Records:
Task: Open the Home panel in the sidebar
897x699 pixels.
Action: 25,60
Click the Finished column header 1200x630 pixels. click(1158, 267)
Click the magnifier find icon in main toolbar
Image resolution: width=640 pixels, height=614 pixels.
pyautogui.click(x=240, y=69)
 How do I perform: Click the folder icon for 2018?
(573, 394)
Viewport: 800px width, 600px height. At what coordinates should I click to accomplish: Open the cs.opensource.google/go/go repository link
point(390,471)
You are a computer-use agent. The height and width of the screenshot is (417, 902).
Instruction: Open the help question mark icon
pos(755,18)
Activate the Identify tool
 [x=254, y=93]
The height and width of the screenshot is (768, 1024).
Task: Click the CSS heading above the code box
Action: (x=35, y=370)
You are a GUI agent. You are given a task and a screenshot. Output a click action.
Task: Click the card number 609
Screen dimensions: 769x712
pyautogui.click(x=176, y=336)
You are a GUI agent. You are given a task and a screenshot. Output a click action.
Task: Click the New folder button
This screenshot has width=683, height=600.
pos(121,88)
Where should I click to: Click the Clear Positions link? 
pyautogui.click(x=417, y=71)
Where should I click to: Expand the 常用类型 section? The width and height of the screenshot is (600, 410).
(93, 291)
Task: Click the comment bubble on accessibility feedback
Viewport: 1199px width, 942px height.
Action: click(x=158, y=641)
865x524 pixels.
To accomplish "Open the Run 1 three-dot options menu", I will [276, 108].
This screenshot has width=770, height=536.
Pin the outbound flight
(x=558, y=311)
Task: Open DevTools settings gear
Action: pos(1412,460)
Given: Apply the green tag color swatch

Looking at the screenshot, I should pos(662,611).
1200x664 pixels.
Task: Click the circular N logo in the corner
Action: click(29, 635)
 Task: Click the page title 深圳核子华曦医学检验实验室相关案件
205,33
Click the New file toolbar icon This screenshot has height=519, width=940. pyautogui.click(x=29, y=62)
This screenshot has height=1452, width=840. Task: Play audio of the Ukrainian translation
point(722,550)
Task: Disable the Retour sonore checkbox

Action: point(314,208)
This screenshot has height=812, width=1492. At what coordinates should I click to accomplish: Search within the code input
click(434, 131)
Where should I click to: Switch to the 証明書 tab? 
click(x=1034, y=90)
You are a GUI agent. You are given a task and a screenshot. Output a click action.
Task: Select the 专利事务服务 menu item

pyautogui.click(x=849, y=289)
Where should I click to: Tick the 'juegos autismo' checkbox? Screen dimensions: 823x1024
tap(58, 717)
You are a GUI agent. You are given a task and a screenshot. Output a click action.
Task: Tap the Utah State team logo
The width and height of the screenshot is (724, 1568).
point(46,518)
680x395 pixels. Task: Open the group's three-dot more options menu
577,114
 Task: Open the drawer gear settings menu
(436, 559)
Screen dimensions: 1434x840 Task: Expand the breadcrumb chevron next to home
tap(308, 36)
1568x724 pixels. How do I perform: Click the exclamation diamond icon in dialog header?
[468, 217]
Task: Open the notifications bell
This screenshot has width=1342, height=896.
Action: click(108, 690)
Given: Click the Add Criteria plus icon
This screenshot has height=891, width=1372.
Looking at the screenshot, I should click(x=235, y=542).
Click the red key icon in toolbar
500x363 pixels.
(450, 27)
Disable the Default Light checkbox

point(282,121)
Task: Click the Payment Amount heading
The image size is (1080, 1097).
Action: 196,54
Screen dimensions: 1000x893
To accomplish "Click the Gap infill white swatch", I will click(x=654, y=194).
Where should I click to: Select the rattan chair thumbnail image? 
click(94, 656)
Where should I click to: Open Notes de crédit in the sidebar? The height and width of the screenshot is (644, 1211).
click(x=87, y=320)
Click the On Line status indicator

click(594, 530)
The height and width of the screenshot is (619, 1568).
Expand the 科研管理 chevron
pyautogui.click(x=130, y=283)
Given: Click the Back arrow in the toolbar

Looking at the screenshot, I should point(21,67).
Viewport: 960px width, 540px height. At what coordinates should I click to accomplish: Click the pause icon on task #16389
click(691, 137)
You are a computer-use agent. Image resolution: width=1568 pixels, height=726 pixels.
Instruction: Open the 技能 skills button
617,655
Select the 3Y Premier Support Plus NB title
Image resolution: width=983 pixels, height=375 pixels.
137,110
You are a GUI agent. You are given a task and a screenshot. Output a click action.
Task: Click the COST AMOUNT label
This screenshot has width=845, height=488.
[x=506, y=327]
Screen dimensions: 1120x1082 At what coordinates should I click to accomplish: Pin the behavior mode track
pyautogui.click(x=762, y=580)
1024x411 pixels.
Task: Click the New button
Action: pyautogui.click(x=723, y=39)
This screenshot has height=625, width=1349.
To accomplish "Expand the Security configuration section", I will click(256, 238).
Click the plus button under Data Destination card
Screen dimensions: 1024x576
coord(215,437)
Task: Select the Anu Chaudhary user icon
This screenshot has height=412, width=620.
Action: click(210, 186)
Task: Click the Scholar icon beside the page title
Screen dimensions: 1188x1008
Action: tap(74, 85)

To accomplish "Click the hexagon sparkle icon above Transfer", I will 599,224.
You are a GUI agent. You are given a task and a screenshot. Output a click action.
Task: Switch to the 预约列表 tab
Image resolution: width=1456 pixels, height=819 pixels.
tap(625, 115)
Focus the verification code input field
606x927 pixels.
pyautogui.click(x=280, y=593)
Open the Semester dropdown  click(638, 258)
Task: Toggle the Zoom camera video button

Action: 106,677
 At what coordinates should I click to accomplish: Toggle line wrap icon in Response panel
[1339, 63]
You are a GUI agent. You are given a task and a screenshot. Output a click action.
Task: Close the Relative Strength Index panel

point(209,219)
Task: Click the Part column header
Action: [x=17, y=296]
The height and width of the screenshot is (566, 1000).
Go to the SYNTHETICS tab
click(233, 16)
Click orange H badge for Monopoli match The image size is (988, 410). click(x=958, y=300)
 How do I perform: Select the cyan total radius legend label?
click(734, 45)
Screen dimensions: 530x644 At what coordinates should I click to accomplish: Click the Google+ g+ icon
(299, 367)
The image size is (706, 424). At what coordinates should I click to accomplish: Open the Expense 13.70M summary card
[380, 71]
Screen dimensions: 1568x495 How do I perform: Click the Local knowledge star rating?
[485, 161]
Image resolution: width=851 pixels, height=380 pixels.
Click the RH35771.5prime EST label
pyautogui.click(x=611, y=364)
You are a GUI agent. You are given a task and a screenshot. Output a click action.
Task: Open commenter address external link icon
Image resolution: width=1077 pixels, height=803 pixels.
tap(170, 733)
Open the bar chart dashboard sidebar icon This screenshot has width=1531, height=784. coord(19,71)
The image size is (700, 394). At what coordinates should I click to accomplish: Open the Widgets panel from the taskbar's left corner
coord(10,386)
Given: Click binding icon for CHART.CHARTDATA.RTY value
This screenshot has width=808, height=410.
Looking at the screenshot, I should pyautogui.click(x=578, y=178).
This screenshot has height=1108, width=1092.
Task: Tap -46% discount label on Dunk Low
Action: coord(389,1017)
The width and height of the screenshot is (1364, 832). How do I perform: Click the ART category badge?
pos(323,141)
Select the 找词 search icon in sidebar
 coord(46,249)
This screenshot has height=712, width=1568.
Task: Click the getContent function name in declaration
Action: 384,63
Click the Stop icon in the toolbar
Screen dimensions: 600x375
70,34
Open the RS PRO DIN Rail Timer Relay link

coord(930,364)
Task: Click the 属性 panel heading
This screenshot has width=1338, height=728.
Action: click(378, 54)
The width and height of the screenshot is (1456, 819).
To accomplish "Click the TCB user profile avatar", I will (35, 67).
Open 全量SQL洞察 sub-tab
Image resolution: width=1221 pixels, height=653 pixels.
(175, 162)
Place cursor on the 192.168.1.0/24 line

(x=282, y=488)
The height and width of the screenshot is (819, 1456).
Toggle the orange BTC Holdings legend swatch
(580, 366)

**SHORT TASK:** Which lines in the data above contain the string "swatch"? Return each of them in full, treating uppercase and lowercase as different.

**COMPLETE OUTPUT:**
Given: Apply the green tag color swatch
To accomplish "Click the Gap infill white swatch", I will click(x=654, y=194).
Toggle the orange BTC Holdings legend swatch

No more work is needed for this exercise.